We’ve heard time and time again that getting your overwhelming thoughts down on paper can help but, sometimes, writing everything down can seem daunting – there’s just too much going on in your head. Jour eases you into the world of journaling with a step-by-step approach to specific areas for growth. Write and reflect whenever, wherever with this micro-journal that keeps track how you’re feeling each day – instead of being presented with an intimidating blank page, the bite-sized check-ins help encourage writing down your thoughts while reducing overwhelming feelings

We all spend a lot of time on our phones, but this is especially true for people who work online. Social media management, answering emails, editing photos and staying in touch with customers or clients means a lot of time spent looking at a screen and, often, a lot of time spent doing this outside of work hours.

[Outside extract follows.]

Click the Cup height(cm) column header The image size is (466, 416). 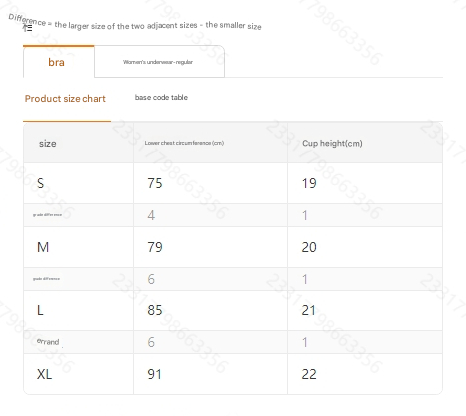[x=332, y=143]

Reduce your screen time with Moment, which gives you short, daily exercises tailored to you to help you use your phone in a healthy way.

Self-Help for Anxiety Management
If you work in a high-stress job that you feel like you can’t escape from, chances are, it’s giving you some form of anxiety. Anxiety can manifest itself in mysterious ways, but there is a lot to be said for taking a few minutes out to regain some calm and focus when you feel like your mind is racing at a million miles an hour. This app, nicknamed SAM, has been developed by a team of psychologists, computer scientists and student users to offer established self-help methods like anxiety self-monitoring, practical guidance, relaxation, and a support network of fellow SAM users, combined with fun usability to keep you coming back for more.